Raw data

◇ ◇ ◇ ◇ ◇

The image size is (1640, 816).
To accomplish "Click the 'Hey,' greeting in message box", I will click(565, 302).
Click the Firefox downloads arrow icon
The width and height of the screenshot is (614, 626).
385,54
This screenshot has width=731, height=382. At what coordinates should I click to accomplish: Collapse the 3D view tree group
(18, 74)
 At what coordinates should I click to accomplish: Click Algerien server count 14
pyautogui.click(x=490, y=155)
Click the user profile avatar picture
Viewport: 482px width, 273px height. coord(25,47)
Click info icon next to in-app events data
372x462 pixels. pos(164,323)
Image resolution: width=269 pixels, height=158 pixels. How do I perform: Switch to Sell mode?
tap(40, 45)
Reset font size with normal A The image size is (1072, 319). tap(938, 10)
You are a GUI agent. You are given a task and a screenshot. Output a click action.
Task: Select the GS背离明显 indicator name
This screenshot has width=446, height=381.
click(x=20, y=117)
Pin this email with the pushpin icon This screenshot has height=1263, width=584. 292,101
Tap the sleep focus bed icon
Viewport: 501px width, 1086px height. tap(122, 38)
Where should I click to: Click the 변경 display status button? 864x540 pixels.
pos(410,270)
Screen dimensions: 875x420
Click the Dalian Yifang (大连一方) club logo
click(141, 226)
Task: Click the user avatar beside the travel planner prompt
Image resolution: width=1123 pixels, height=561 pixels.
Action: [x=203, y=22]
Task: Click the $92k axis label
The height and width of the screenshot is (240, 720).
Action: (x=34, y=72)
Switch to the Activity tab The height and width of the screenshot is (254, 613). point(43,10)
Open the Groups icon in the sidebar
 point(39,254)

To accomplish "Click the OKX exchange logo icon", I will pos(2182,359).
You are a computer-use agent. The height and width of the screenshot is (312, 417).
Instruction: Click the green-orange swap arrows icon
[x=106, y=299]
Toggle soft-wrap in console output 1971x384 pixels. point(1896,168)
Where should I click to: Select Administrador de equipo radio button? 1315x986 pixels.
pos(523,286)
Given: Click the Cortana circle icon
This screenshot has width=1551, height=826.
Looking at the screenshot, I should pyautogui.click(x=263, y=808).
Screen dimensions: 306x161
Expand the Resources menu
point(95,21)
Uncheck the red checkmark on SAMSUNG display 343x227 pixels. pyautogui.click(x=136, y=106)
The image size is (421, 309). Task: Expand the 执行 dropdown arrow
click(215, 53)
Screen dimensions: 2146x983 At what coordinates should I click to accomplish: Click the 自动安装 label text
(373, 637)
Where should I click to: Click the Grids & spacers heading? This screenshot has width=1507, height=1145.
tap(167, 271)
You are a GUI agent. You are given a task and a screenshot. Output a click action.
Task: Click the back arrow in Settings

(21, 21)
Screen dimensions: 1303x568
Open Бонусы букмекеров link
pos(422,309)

◇ ◇ ◇ ◇ ◇

Task instructions
Rewrite all the entries, putting "Screen size" wherever "Screen dimensions" appears and changing nothing else.

Final result
The image size is (1640, 816).
To accomplish "Click the 'Hey,' greeting in message box", I will click(565, 302).
Click the Firefox downloads arrow icon
The width and height of the screenshot is (614, 626).
385,54
This screenshot has width=731, height=382. At what coordinates should I click to accomplish: Collapse the 3D view tree group
(18, 74)
 At what coordinates should I click to accomplish: Click Algerien server count 14
pyautogui.click(x=490, y=155)
Click the user profile avatar picture
Viewport: 482px width, 273px height. coord(25,47)
Click info icon next to in-app events data
372x462 pixels. pos(164,323)
Image resolution: width=269 pixels, height=158 pixels. How do I perform: Switch to Sell mode?
tap(40, 45)
Reset font size with normal A The image size is (1072, 319). tap(938, 10)
You are a GUI agent. You are given a task and a screenshot. Output a click action.
Task: Select the GS背离明显 indicator name
This screenshot has width=446, height=381.
click(x=20, y=117)
Pin this email with the pushpin icon This screenshot has height=1263, width=584. 292,101
Tap the sleep focus bed icon
Viewport: 501px width, 1086px height. tap(122, 38)
Where should I click to: Click the 변경 display status button? 864x540 pixels.
pos(410,270)
Screen size: 875x420
Click the Dalian Yifang (大连一方) club logo
click(141, 226)
Task: Click the user avatar beside the travel planner prompt
Image resolution: width=1123 pixels, height=561 pixels.
Action: [x=203, y=22]
Task: Click the $92k axis label
The height and width of the screenshot is (240, 720).
Action: (x=34, y=72)
Switch to the Activity tab The height and width of the screenshot is (254, 613). point(43,10)
Open the Groups icon in the sidebar
 point(39,254)

To accomplish "Click the OKX exchange logo icon", I will pos(2182,359).
You are a computer-use agent. The height and width of the screenshot is (312, 417).
Instruction: Click the green-orange swap arrows icon
[x=106, y=299]
Toggle soft-wrap in console output 1971x384 pixels. point(1896,168)
Where should I click to: Select Administrador de equipo radio button? 1315x986 pixels.
pos(523,286)
Given: Click the Cortana circle icon
This screenshot has width=1551, height=826.
Looking at the screenshot, I should pyautogui.click(x=263, y=808).
Screen size: 306x161
Expand the Resources menu
point(95,21)
Uncheck the red checkmark on SAMSUNG display 343x227 pixels. pyautogui.click(x=136, y=106)
The image size is (421, 309). Task: Expand the 执行 dropdown arrow
click(215, 53)
Screen size: 2146x983 At what coordinates should I click to accomplish: Click the 自动安装 label text
(373, 637)
Where should I click to: Click the Grids & spacers heading? This screenshot has width=1507, height=1145.
tap(167, 271)
You are a GUI agent. You are given a task and a screenshot. Output a click action.
Task: Click the back arrow in Settings

(21, 21)
Screen size: 1303x568
Open Бонусы букмекеров link
pos(422,309)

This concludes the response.